If we're talking about the pandemic H1N1 influenza, just to be clear, there is a whole set of strategies and actions that are needed to reduce the morbidity and mortality that we may anticipate from the next wave of this. Good health, being as healthy as you can, having your chronic medical conditions well looked after, knowing about measures to reduce the spread of disease, all of these things are important. And it's useful to divide them into two categories.
One is reducing the probability of getting exposed to the virus, and that has to do with crowded housing, handwashing, knowing how to conduct yourself in social settings to reduce the risk of exposing others to the virus. So there's that whole category.
But it's a different question from the question of, if you do get the flu--and we have to expect that many of us, no matter where we live, are going to be exposed to the flu; it's a very difficult virus to contain--who's more likely to have severe disease and need intensive care and die? It's a really important question. That has more to do with chronic health conditions—we've talked about that already—it has to do with getting appropriate and timely care if you are in that very small percentage of people who go on to get pneumonia or severe complications.

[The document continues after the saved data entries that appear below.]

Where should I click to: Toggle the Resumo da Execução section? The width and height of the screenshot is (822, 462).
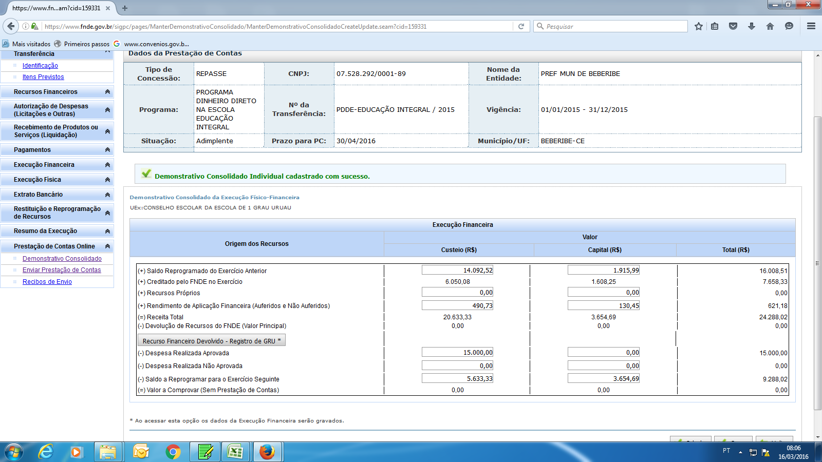point(107,231)
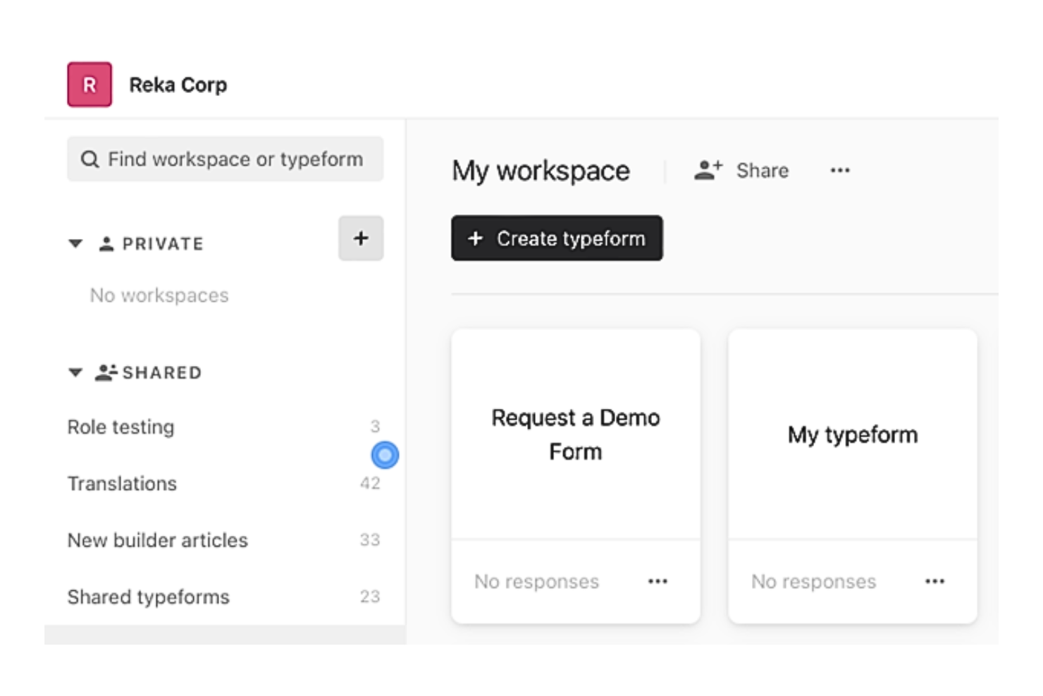Collapse the SHARED section

tap(75, 372)
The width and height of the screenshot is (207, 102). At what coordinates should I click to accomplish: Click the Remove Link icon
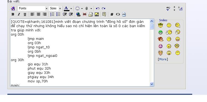click(x=84, y=14)
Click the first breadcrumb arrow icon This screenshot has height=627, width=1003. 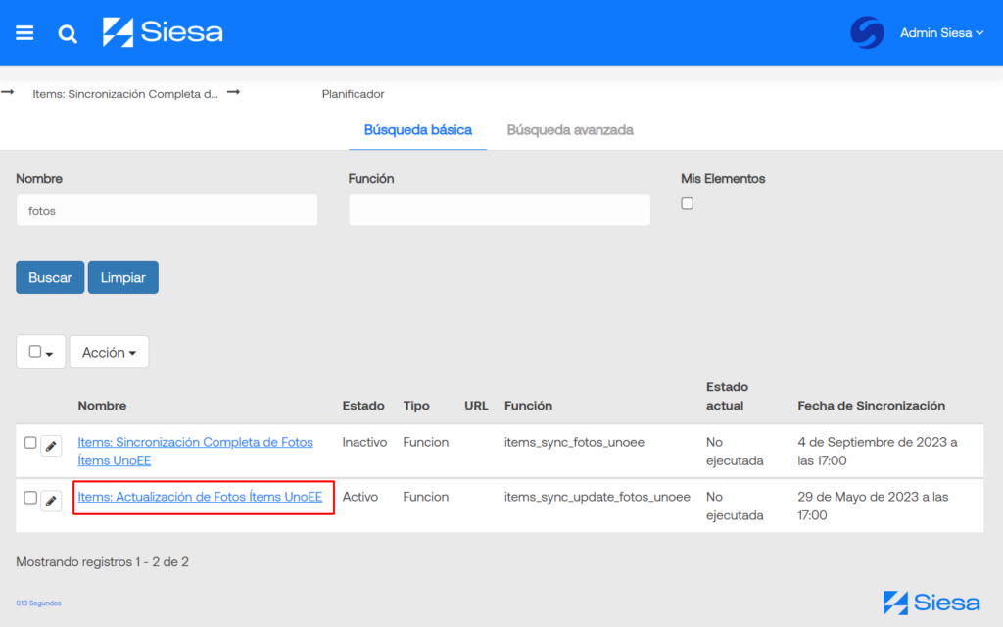(x=8, y=92)
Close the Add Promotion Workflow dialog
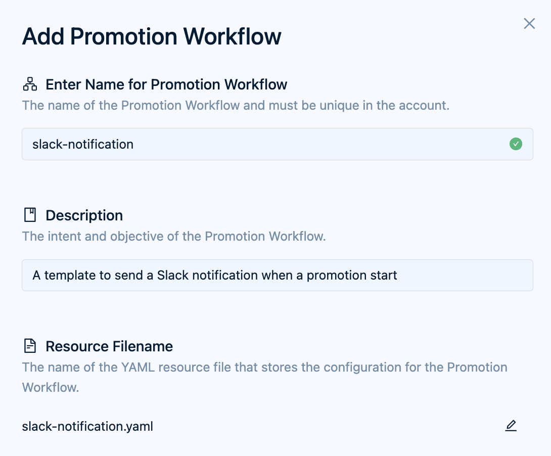Viewport: 551px width, 456px height. pos(529,24)
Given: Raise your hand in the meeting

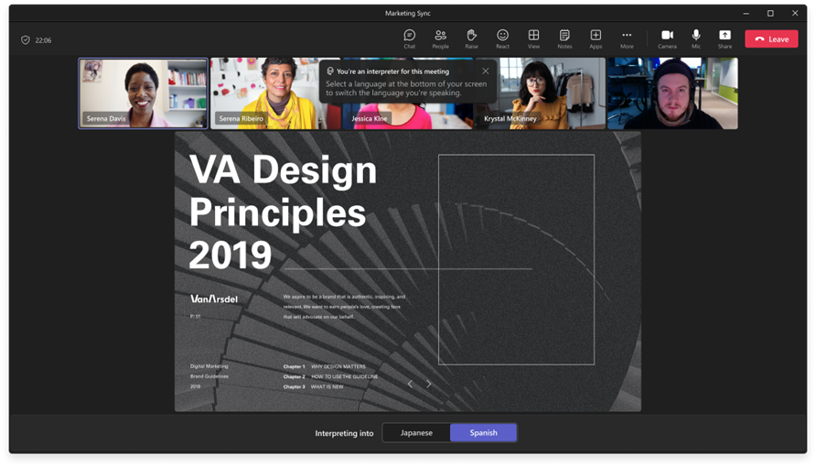Looking at the screenshot, I should pos(471,38).
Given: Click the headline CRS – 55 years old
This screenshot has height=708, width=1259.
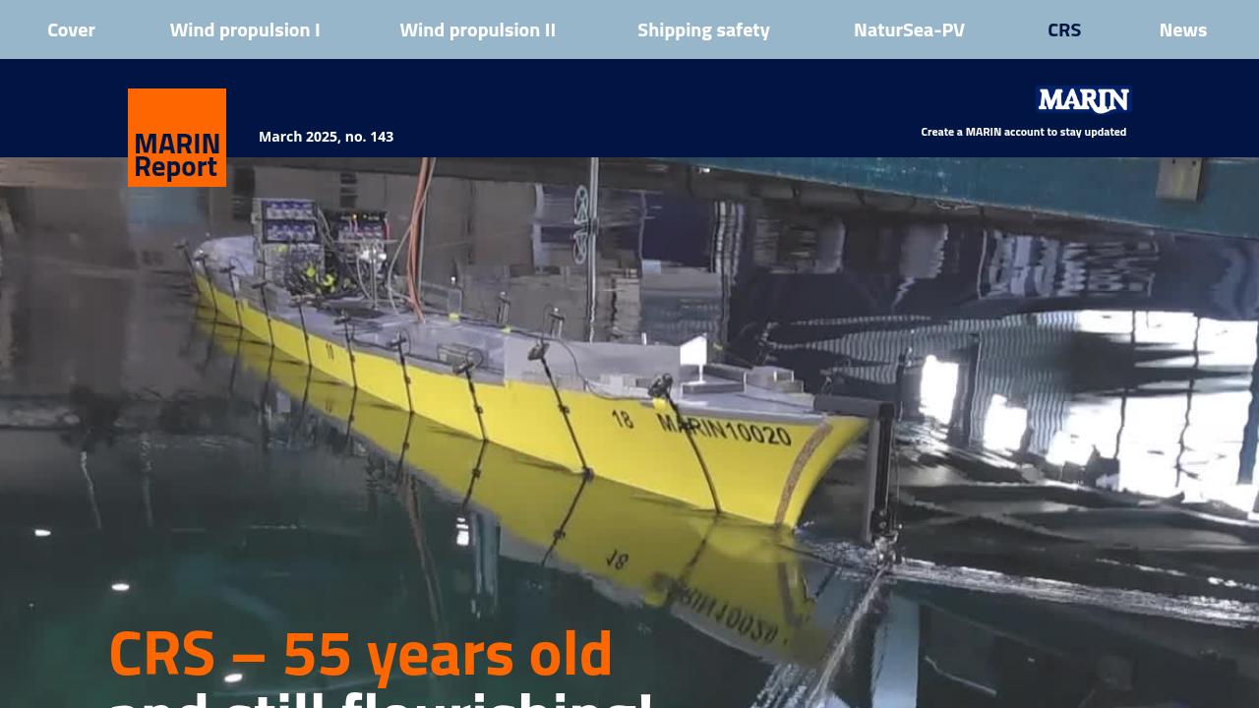Looking at the screenshot, I should (360, 652).
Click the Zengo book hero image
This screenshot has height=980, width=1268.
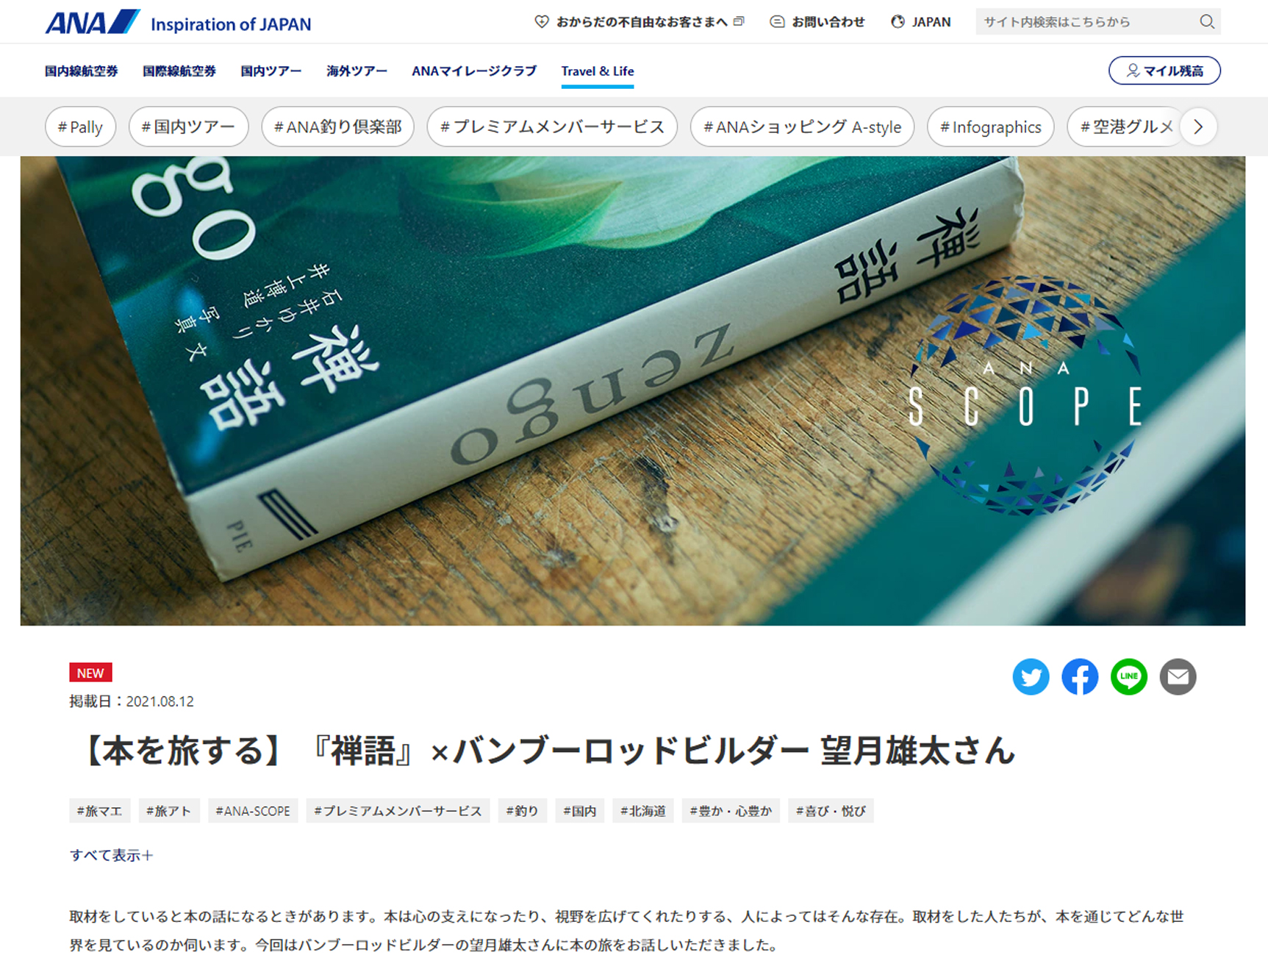click(x=633, y=390)
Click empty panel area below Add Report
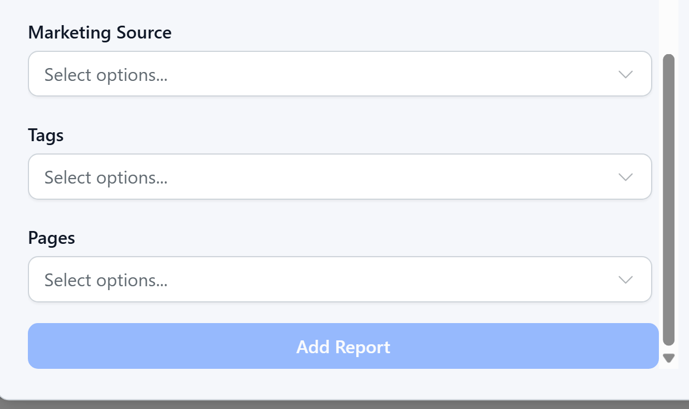The image size is (689, 409). 334,384
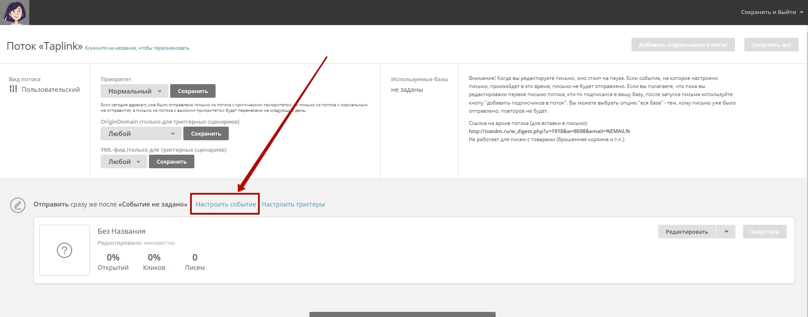Click the avatar logo in top-left corner
Screen dimensions: 808x317
(x=14, y=12)
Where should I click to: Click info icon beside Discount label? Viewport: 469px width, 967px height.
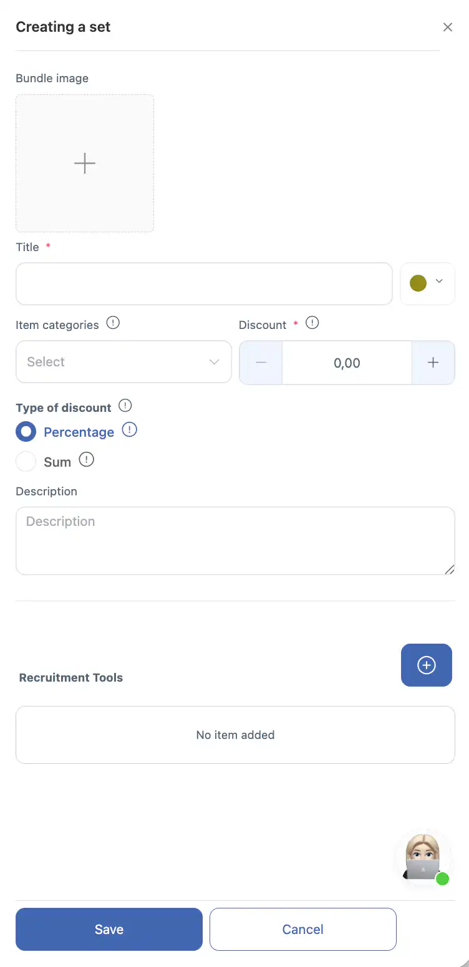[312, 323]
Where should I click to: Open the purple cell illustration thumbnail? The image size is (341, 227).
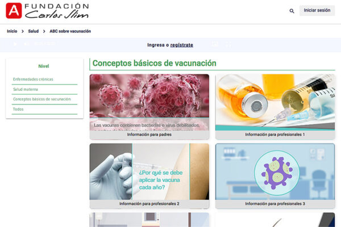pos(275,171)
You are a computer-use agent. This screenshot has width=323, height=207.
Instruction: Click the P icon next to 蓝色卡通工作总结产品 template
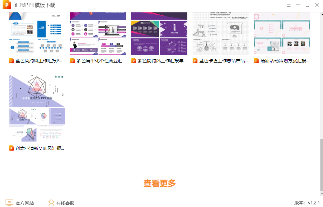tap(195, 61)
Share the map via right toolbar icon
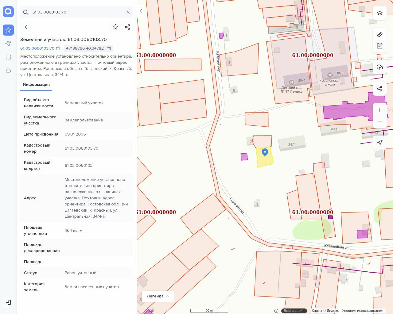Viewport: 393px width, 314px height. click(x=380, y=89)
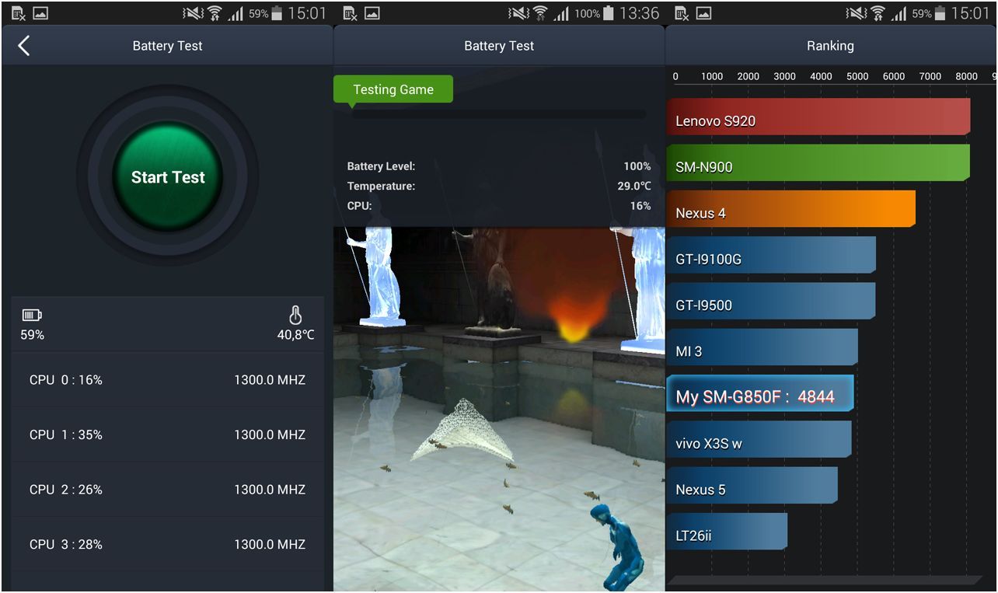Click the test progress bar under Testing Game

point(497,114)
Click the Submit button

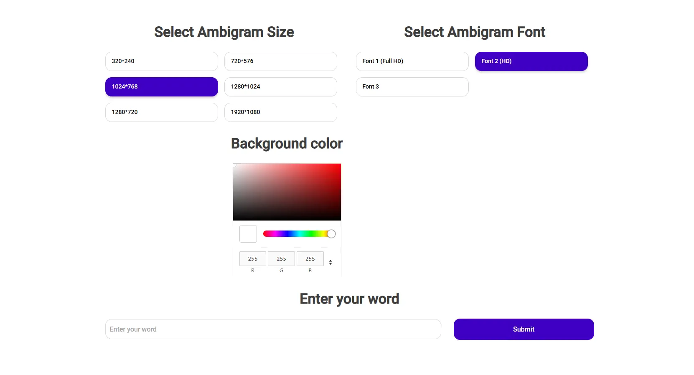tap(524, 329)
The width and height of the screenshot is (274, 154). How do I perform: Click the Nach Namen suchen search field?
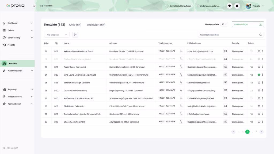227,35
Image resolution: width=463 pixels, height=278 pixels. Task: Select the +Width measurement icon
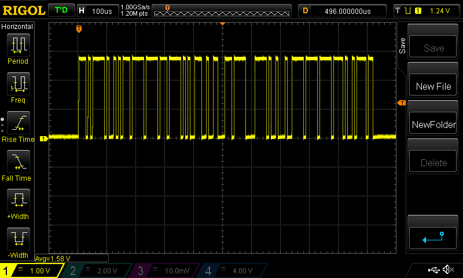coord(18,201)
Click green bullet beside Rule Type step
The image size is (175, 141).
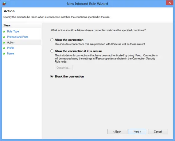(x=4, y=32)
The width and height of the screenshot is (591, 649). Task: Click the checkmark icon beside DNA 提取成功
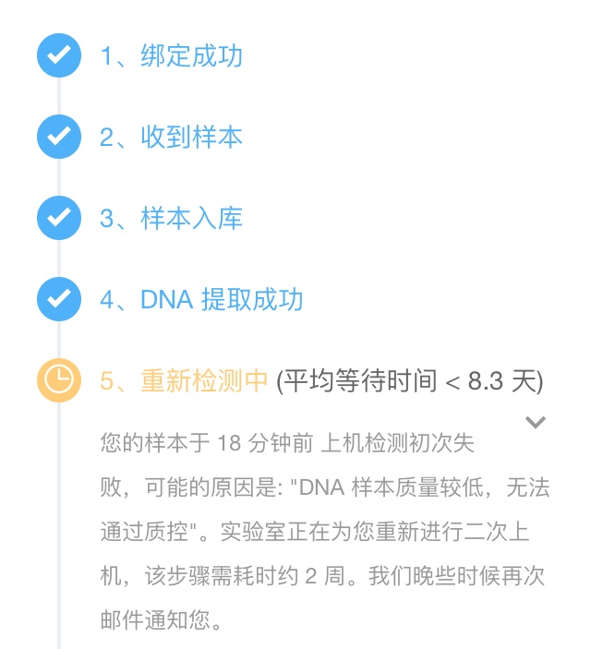click(x=59, y=299)
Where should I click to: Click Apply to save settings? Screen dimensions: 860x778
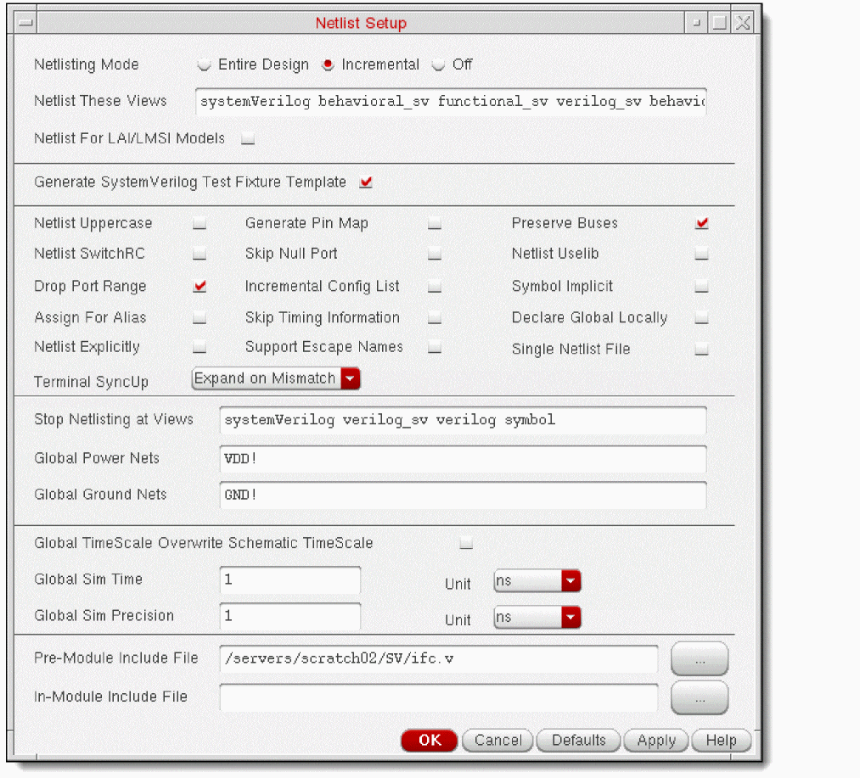click(655, 741)
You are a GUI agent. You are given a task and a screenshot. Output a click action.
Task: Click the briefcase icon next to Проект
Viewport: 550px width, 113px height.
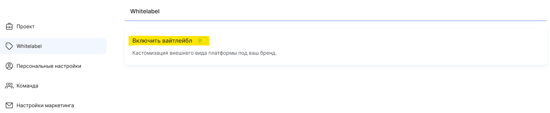click(9, 26)
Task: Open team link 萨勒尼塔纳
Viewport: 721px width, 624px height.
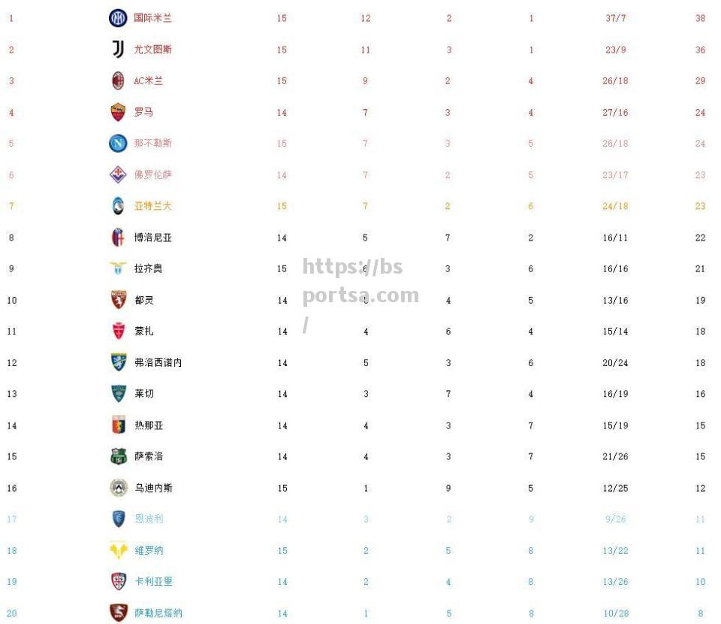Action: (x=158, y=613)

For those people who we think we can help with early use of antivirals when they first get even mild symptoms, if they have those risk conditions, it means having access to that. And it means, on both sides of the table, an educated, enlightened public who know when to access health services and a ready health system that's there to receive them and give them appropriate care.
I could speak more about what some of those dimensions are, but I wouldn't want to oversimplify the issue to be either one of prevention or one of treatment. It's really a combination of both.